0237 ちさとの店で

ページ名:0237 ちさとの店で

0237

 お店の方は三人体制になって、お客さんも多く入れるようになった。
 木曜はひじりさんも手伝いに来てくれるようになって、平日はフルでお店をやれる。

「ちさとちゃん、繁盛してるね」
 繋さんに煽てられる。
「そうなんですよ、皆さんのおかげね」
「どいつもこいつも飲み助ばかりだからね」
 そう言ってる彼女も冷酒を追加したばかりであった。

「ちさとちゃんがもっとデレるといいんだけど」
 水鏡ちゃんがいい加減な事を言い出す。
「ちさとをデレさせたら、みんな半額とかやっちゃうんだろうなぁ」
 菊乃ちゃんが大声で笑う。
 そうなると、ハンパに聞きかじったお客さんたちが「お、遂にデレるの?」と口々に言い出す。

 そうしたら、梨帆ちゃんが「治世もデレないから困るよ」と得意気な顔をしている。
 それを聞いて、治世ちゃんは梨帆ちゃんの脇腹を思いっきりつねるので、彼女は飛び上がったのだ。
「お店壊さないでね」

「そう言えば、雪と上手くやってるみたいじゃない?」
 菊乃ちゃんが変な所に突っ込んで来る。
「仕事の事で色々と迷惑掛けているし、感謝しかないですね」
 と、普通に答えると、「真面目か!」と笑われた。
 その上で、「雪はどうなの?」と、雪ちゃんを呼び出した。
「どうなのって? 別に普通に同居人ですけど?」
 そう答える声色は平坦そのものであった。
「なんかこう、ないの? ここがいいとか、ここが腹立つとか?」
 しつこく聞くのだけど、雪ちゃんは「別にないですけど?」と同じテンションで答えるばかりだ。
 何か少しぐらいはコメントがあった方が嬉しかったなと思いつつ、そういう事を言うと、大袈裟に反応されそうなので黙っておいた。
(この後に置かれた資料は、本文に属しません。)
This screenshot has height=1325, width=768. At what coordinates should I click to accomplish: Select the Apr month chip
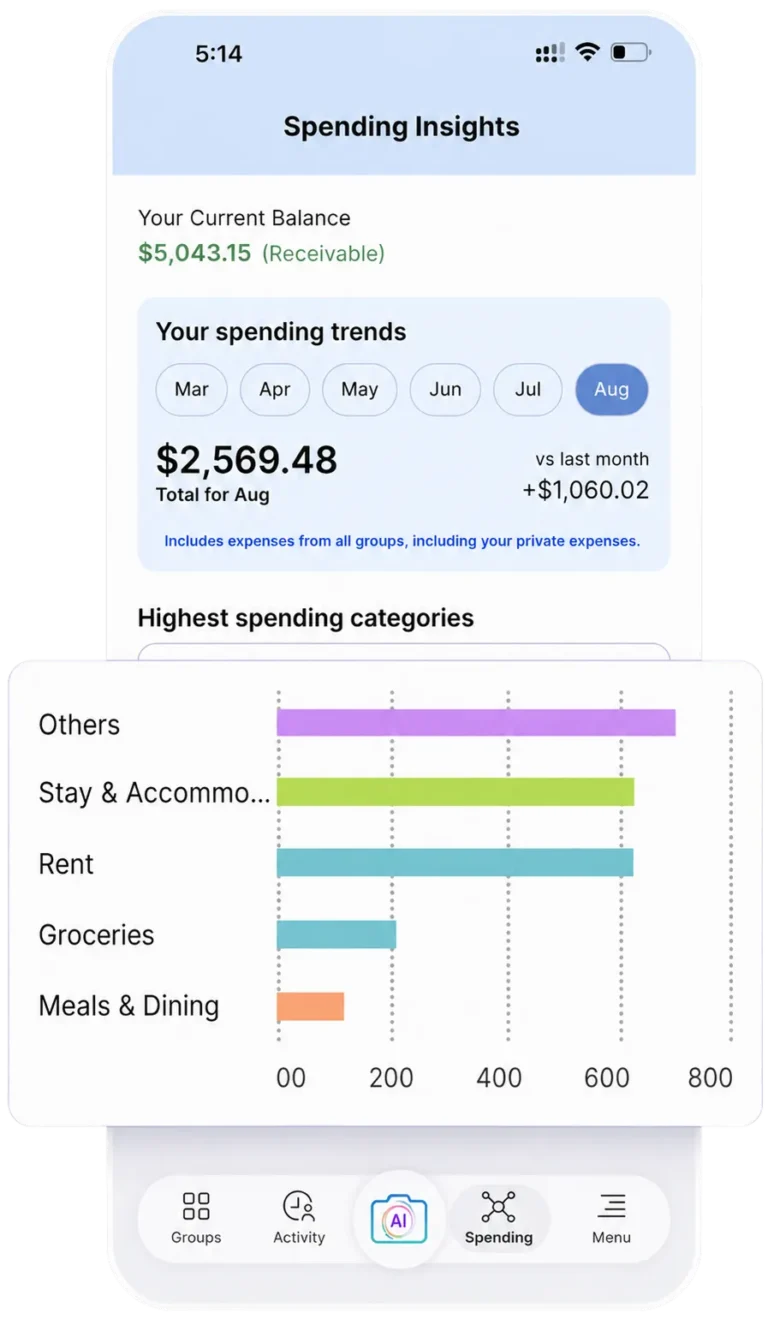(x=275, y=390)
「ま、ちさとちゃんは、まず雪をデレさせるところから始めなくちゃね」
 と、水鏡ちゃんに結論付けられてしまった。
「そういうのいらないですから」
 私がにべもなく言うと、「二人ともそういうキャラだと先行きが思いやられるね」と笑われた。

「唯ちゃんもそう思うよね?」
 このわちゃわちゃした話に引っ張り込まれる唯ちゃん。
「私としては、今のままでいいんじゃないですか?」
 と、常識的な回答。
「あら、面白くない」
「本音が出てますよ」
「本音がいちばんでしょ!」
 上手くまとめやがったな……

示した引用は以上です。